Gauri and Chidanand Rajghatta divorced after five years of marriage; she remained single after the separation. Although she lived alone and did not have any children, she considered the activists Jignesh Mevani, Kanhaiya Kumar, Umar Khalid and Shehla Rashid Shora as her "adopted children" metaphorically.

 Death 

On 5 September 2017, Gauri died after being shot by three unidentified men at her house in Rajarajeshwari Nagar, Bangalore. The men fired at least seven bullets at her at around 8 p.m. while she was unlocking the main door of her house after returning from her office. One of the killers, who was waiting for her near her house, fired the first shots at her, while the two others, who are suspected to have followed her from her office, joined the initial shooter thereafter. The killers were wearing helmets and escaped on a two-wheeler Honda Dio after the murder. Three of the bullets pierced Gauri's head, neck, and chest, resulting in her death at the scene.

 Reactions 
The murder was condemned by several people and organisations, including the Indian National Congress and the Rashtriya Swayamsevak Sangh. The Congress leader and Karnataka Home Minister Ramalinga Reddy compared the murder to that of Narendra Dabholkar and M. M. Kalburgi. Controversial statements by BJP MLA D. N. Jeevaraj and Sri Ram Sena chief Pramod Muthalik were widely criticized. The state police chief, R. K. Dutta, refused to suggest any possible suspects without investigation. BJP leaders criticised the Congress-led state government for allegedly failing to protect the lives of Gauri and other writers like Kalburgi. Protests over her death took place all across India, including a rally in Bangalore a week after the funeral attended by more than 25,000 people.

Gauri was given a state funeral with a gun salute on 6 September, after her body was kept for a few hours at Ravindra Kalakshetra for the public to pay tribute. She was buried in accordance with Lingayat customs. Her family did not follow any religious customs for her as she identified as a rationalist. The BBC described it as the most high-profile journalist murdered in recent years.

The New York Times reported that several accounts followed by right-wing prime minister Narendra Modi had posted "hateful" tweets in response to Lankesh's assassination, prompting a debate in India.

 Investigation 

During their investigation, the police accessed CCTV footage from her residence and the route leading from Basavanagudi to her house. The city was kept on high alert the day after her death, with police being deployed at toll gates in Nelamangala, Hosur Road and NICE Road in search of the killers. Vehicles entering or exiting the city underwent stringent checks, while police in the neighbouring states of Andhra Pradesh, Maharashtra and Tamil Nadu were also alerted. On 8 September, the Karnataka government announced a reward of  for providing information about the killers.

In 2018, the Special Investigation Team (SIT) probing the murder case detained two suspects, whom they also suspected of being involved in the murders of Dabholkar and Kalburgi.
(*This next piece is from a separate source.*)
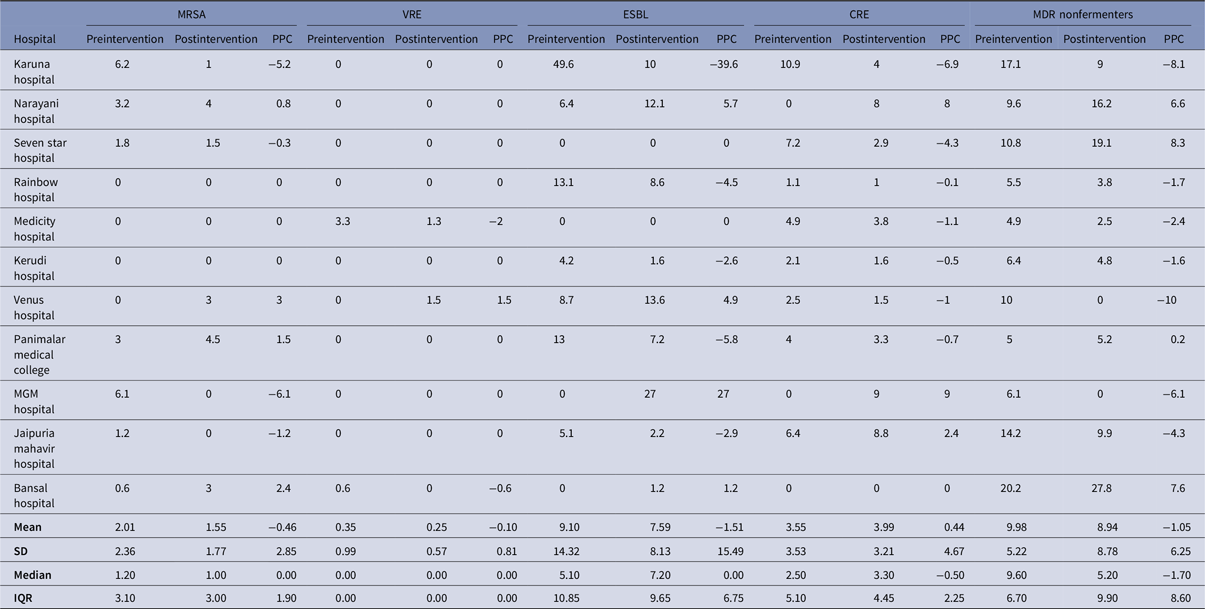Select the MDR nonfermenters group header
The width and height of the screenshot is (1205, 609).
click(1083, 15)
In June 2018, the SIT stated that Parashuram Waghmore had confessed to the murder: he claimed that he was told to kill someone to save his religion, and that he did not know who the victim was.
In September 2018, Maharashtra ATS detained 2 suspects related to her murder and also recovered cache of arms from them. A March 2019 New York Times article on Gauri Lankesh includes a discussion of the police investigation and murder charges. Her relatives and friends discuss the investigation in a podcast published by openDemocracy in January 2022.

On 11 August 2022, the special court for Karnataka Control of Organised Crime examined three more witnesses, including two policemen, in the murder trial.

In popular culture

The assassination is featured along with assassinations of other rationalists such as Narendra Dabholkar, M. M. Kalburgi and Govind Pansare in the documentary mini-series Vivek-Reason by Anand Patwardhan.

Legacy
Gauri Lankesh is seen as an important figure for people who are protesting against rightward shift in the governance, for instance on her third death anniversary several journalists and activists participated in #IfWeDoNotRise campaign in her memory and in wake of arrests of dissidents across the nation.

In 2021, Burnaby, a Canadian city decided to celebrate Gauri Lankesh Day on September 5 to commemorate her on her death anniversary.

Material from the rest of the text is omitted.